• Problem requirements
Could you rewrite the entries below, replacing "Click" with "Tap" and leaving everything else unchanged?

# start of Data to process

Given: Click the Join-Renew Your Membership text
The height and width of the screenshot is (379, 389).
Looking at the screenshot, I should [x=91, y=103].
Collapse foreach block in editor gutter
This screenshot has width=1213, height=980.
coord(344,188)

# end of Data to process

• Answer in full
Given: Tap the Join-Renew Your Membership text
The height and width of the screenshot is (379, 389).
Looking at the screenshot, I should [x=91, y=103].
Collapse foreach block in editor gutter
This screenshot has width=1213, height=980.
coord(344,188)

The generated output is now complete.